Extract —
The yield on 10-year U.S. Treasury notes jumped to a 2-year high as investors brace for a more aggressive timeline on policy tightening by the Federal Reserve. Correlation with #1 why markets are down, I think so…
Federal Reservations About CBDCs. The United States Federal Reserve released a paper Thursday evaluating the idea of a Central Bank Digital Currency.
Microsoft purchased game publisher Activision Blizzard for $68.7 billion, in an effort to set "building blocks for the metaverse".
What Are Options?
According to Investopedia, options are contracts giving the owner the right to buy or sell an asset at a fixed price (called the “strike price”) for a specific period of time. That period of time could be as short as a day or as long as a couple of years, depending on the option. The seller of the option contract has the obligation to take the opposite side of the trade if and when the owner exercises the right to buy or sell the asset.
Popular Reasons People Trade Options:
To wager on the direction of a stock in the future (and can make money betting on if it goes either up, down, or neutral)
As a hedge against a declining stock market or individual stock
To generate recurring income
Risks of Options Trading:
Options trading can be very risky and are not suitable for every investor. When trading options with your broker (TD Ameritrade, Fidelity, Robinhood etc.), you will typically see a disclaimer similar to the following:
“Options involve risks and are not suitable for everyone. Options trading can be speculative in nature and carry a substantial risk of loss.”
Now that we know more about the basics of what an option is, why investors trade options, and the potential risks of options, lets dig deeper into what we need to know before trading!
When trading options, the way they are quoted may seem a little bit different then when buying or selling an individual stock (ex. Buy 15 shares of GME) :
Instead, an example Gamestop stock option quote would read: GME January 28th, 2022 $110 Call at $7.25. To buy one contract here it would cost you $725.
Options Basics
As we talked about, when you buy an options contract, it grants you the right but not the obligation to buy or sell an underlying asset at a set price on or before a certain date.
There are two different types of option contracts, a call option and a put option. A call option gives the holder the right to buy a stock and a put option gives the holder the right to sell a stock. Think of a call option as a down payment on a future purchase.

The data —
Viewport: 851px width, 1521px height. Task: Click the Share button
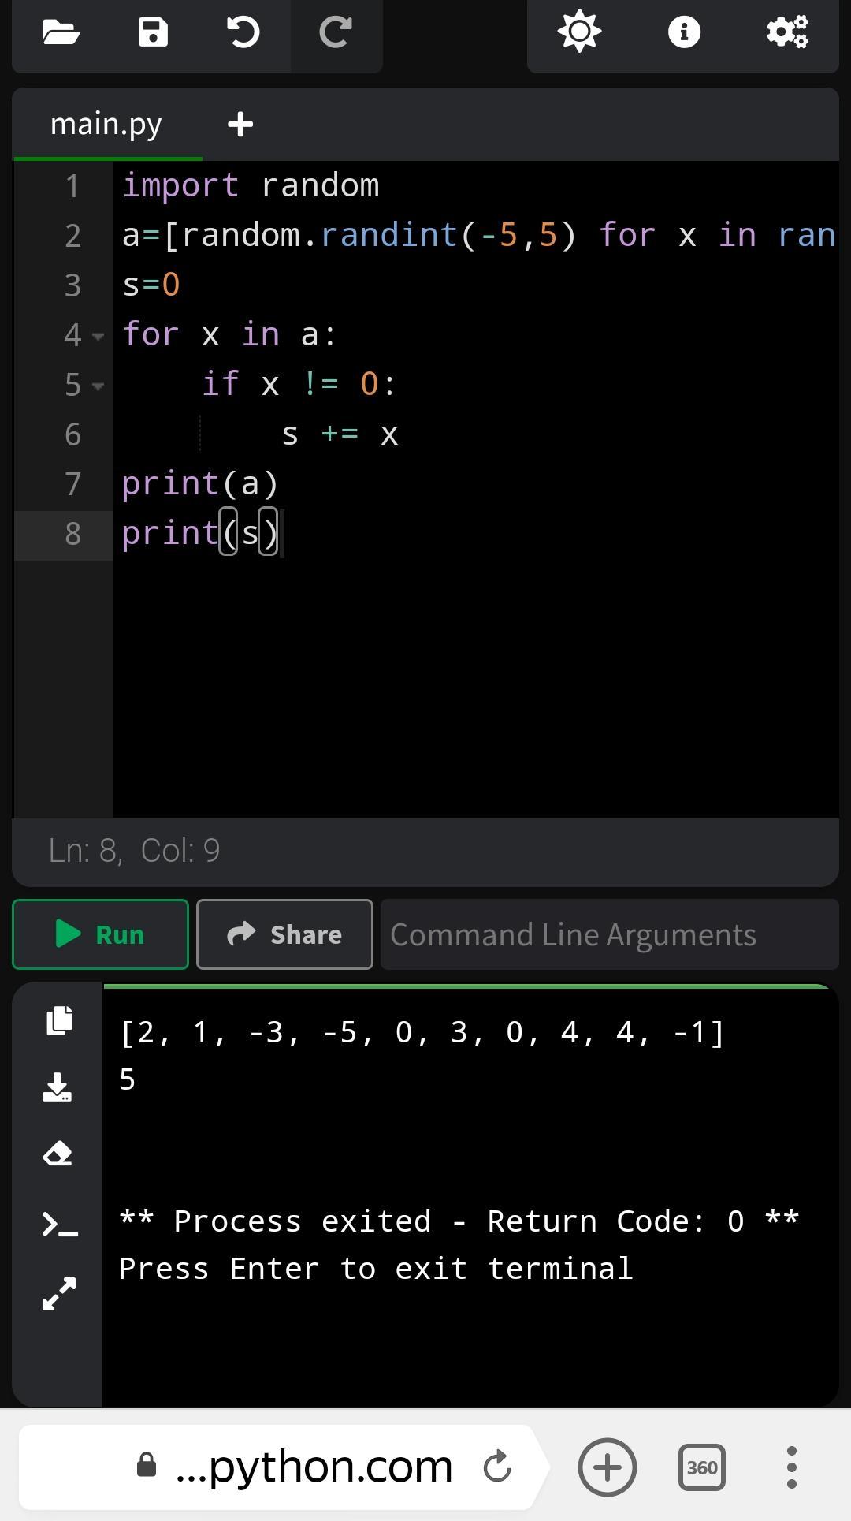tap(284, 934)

---

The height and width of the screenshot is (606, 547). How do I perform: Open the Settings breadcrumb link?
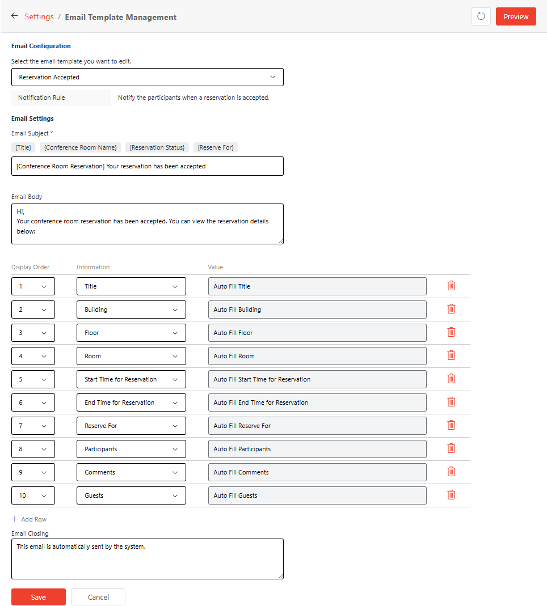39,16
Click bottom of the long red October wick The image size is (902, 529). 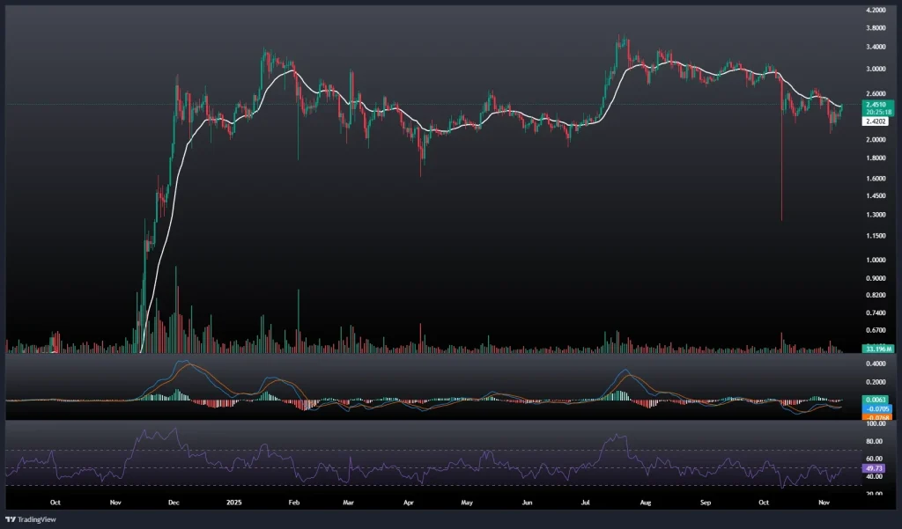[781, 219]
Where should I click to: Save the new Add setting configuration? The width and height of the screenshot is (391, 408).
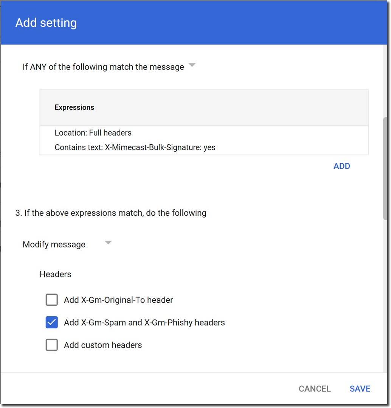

* * *

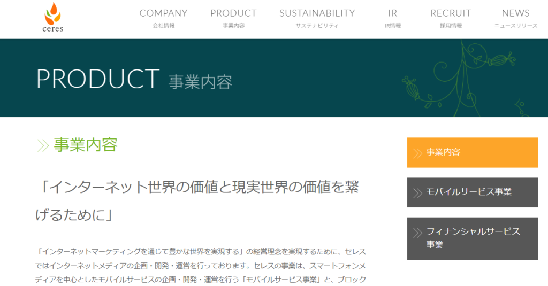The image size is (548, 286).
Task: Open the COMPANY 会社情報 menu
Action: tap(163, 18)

Task set —
- A) Reproduce word for word the part of the options passage that opens with the words containing "According to Investopedia, options" and closes with "down, or neutral)".
- B) Copy the part of the rows that opens with the line containing "Viewport: 851px width, 1521px" and closes with the line containing "tap(284, 934)", both lines included. Leave the pictures out.
The text and the rows come from unrelated sources.

Answers in order —
- A)
According to Investopedia, options are contracts giving the owner the right to buy or sell an asset at a fixed price (called the “strike price”) for a specific period of time. That period of time could be as short as a day or as long as a couple of years, depending on the option. The seller of the option contract has the obligation to take the opposite side of the trade if and when the owner exercises the right to buy or sell the asset.
Popular Reasons People Trade Options:
To wager on the direction of a stock in the future (and can make money betting on if it goes either up, down, or neutral)

- B)
Viewport: 851px width, 1521px height. Task: Click the Share button
tap(284, 934)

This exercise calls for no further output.